Donkeys are smarter than sheep. If the sheep are out and you show up they go the other way. Sometimes it's tricky, but you use this fact to herd them to where ever you want them. When they reach the edge of the pen they say "Rats! Foiled again! A pen!" but because of the herd's inertia they go in anyways. Donkeys are clever. When they see you move they say "Why is she going that way? OH! Because she wants to get in my escape path, cut me off, and put me back in the pen. Bet I can take her." and then they run. With stealth and speed I did manage to catch the younger of the two. I put her in a head lock and yelled for Boy to hurry. She expressed her frustration by stepping on me. She really wanted to kick me, but she'd have to get loose to do that. Thinking things through she decided to try and bite me. When that proved useless she decided she'd just drag me along wherever she intended to go. Of course, I weigh enough to be annoying, so when she got annoyed enough she'd try again to shake me off and bite me.
Eventually Boy brought the grain and things went according to plan. In the meantime? I spent a lot of time wondering just what donkeys were for, and how they'd taste*.
Oh! I forgot to mention, we took a neighbor kid with us on this adventure. He's never gotten to hang out on a farm, so it was a true adventure for him. He said several cute things, such as "I wonder if the wind is alive..." and "The geese hissed at me.
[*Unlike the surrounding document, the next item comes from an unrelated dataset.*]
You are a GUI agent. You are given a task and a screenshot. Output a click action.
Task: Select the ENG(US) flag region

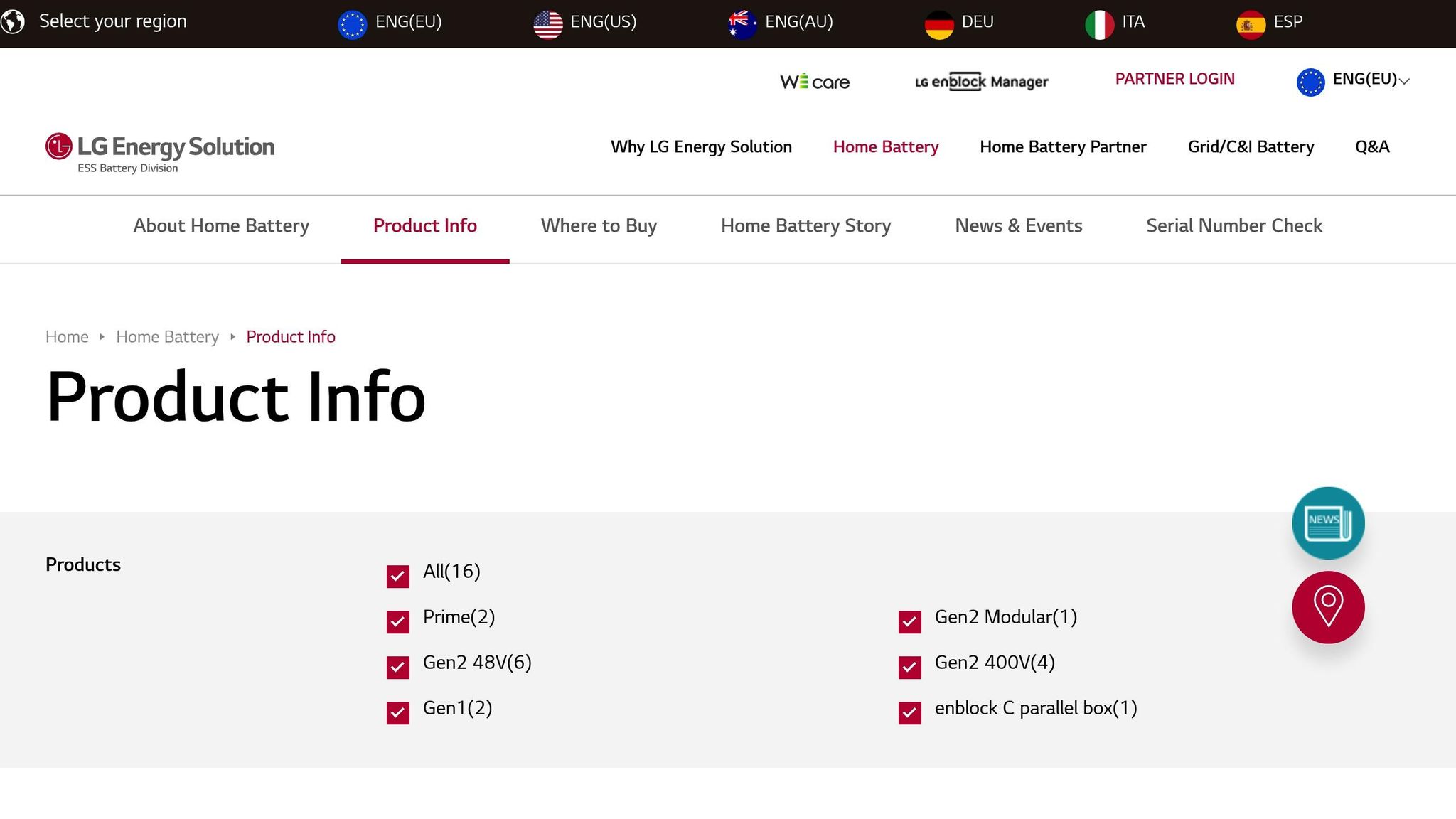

I guess they learned that from hanging around with the cats." When he gathered the eggs I told Boy to make sure there were no hidden eggs- the hens are trying to go broody. When we explained they were trying to get the eggs to hatch, he asked if that meant these very eggs would hatch if you kept them warm.
He kept one egg in his hand the whole time. I gave him a dozen eggs, including two turkey eggs, to take home and eat. They came from the batch that included some eggs that had chicks in them, because he seemed to think that was neat. Not that you want to eat those, but because he could see what goes on. Instead of eating them, when he got home he put them in a muffin tin and put a lamp on them. Honestly, I have no idea what will happen. The ones that had gotten started and then got put in the fridge are already dead, I'm pretty sure. But the ones that hadn't started yet might still be viable. If he doesn't get bored turning them. I don't know. I do know the turkey eggs are duds. The Tom likes to hump anything with feathers, including the chicken hens, but he just can't get the hang of how humping works. He's very serious, but when you watch him his tail is miles away from the girl's tail. Miles and miles.
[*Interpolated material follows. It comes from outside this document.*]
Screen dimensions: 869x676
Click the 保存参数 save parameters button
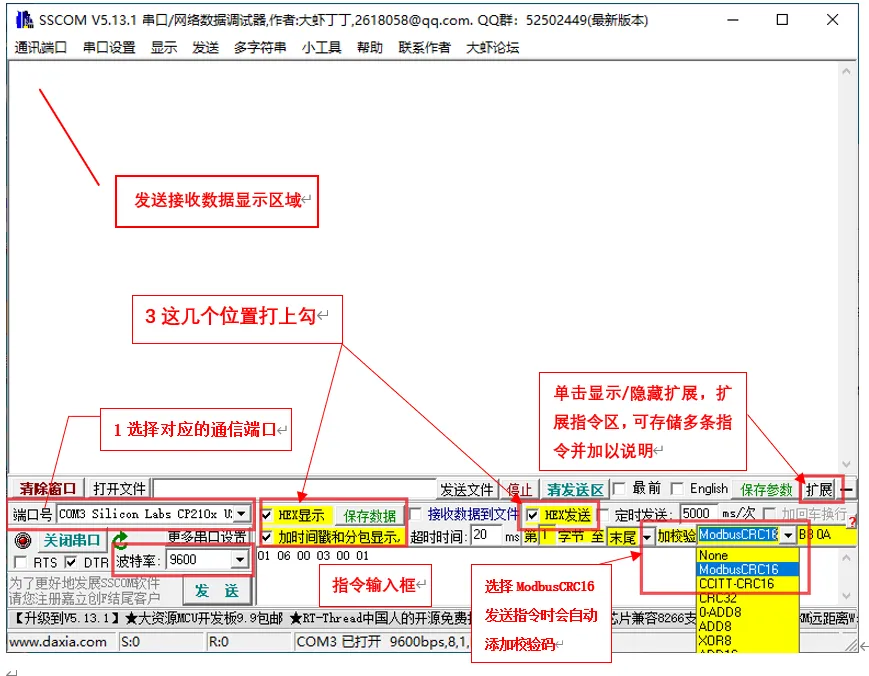click(766, 487)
I do hope that someday we end up with the space to some farming of our own. Not enough for other people, just enough for us to have meats and eggs and veggies, and maybe milk.
I've been spending a lot of time day dreaming of how much farming we can legally do in our little city yard. Plants are easy. I've been wondering about rabbits. Myfarmer says they're the most efficient meat to grow. Can we use them for lawn mowers? Am I strong enough to break a rabbit's neck?
Simon is reading over my shoulder, and says no.
Simon also accuses me of mommy blogging. While ignoring the children. I counter this is not a mommy blog.
going to feed the children,
* I do not have the visceral response to the thought of eating horse/donkey meat that most of you have. When I was little I asked what hamburger was made out of, and somehow I got it into my head that the answer was cows and horses. It wasn't until I was almost in high school that I learned otherwise. The upshot is that the thought totally does not gross me out at all, and I find it slightly amusing how gross other people think it is.